И его беседы с художниками надо, кажется мне, понимать шире: говоря о неполноте их мастерства, он имел в виду неполноту выявления духовной сути человека и более, чем усложнения образов искусства, хотел усложнения самой человеческой души. Он понимал, что невидимое, становясь видимым, будет очеловечивать мир.
Мы можем увидеть в Эрмитаже — в одном из античных залов — Сократа: в окружении идеализированных богов и героев он кажется особенно уродливым, его некрасивость выглядит полемически утрированной, она и через столетия кидает вызов этому обожествлению видимого. Он поразительно похож на безобразного сатира Марсия в известной (по реставрации) работе Мирона «Афина и Марсий». Непонятно лишь, что было оригиналом, а что подражанием: Мирон ли ваял с Сократа или автор портрета античного мудреца воодушевлялся работой Мирона? Этой похожестью объясняется, возможно, что в литературе о Сократе его часто называют Марсием. Я же рискну сейчас Марсия назвать Сократом, основываясь на логике его поведения в увековеченном Мироном сюжете, который заимствован из известного мифа. Афина, покровительница ремесел и искусств, изобрела флейту, начала играть на ней, но увидела собственное отображение в ручье и с отвращением отбросила изобретенный ею музыкальный инструмент — он делал ее некрасивой, при игре на флейте раздувались щеки, нарушалась гармония черт лица. Эту отброшенную ею флейту быстро подобрал с земли Марсий; потом, как известно, он овладел искусством игры настолько, что Аполлон, не терпевший соперников в музыке, содрал с него, живого, кожу.

§ **Данные**

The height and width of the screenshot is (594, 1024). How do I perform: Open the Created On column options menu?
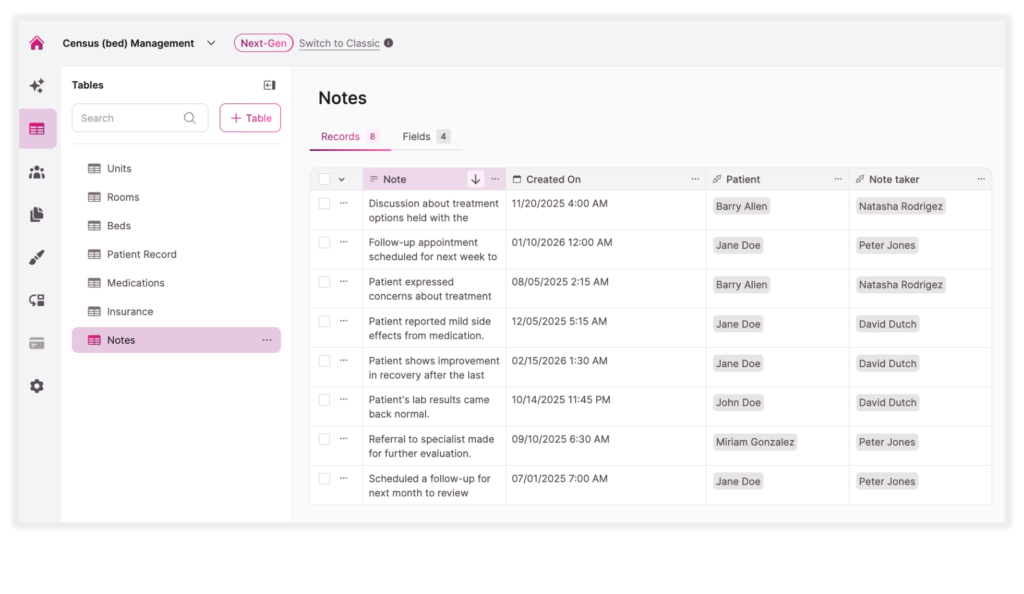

§ **Цель задания**
Переведите на английский язык предложение из текста о Сократе: «Этой похожестью объясняется, возможно, что в литературе о Сократе его часто называют Марсием».

§ **Ответ**
This resemblance perhaps explains why in the literature on Socrates he is often called Marsyas.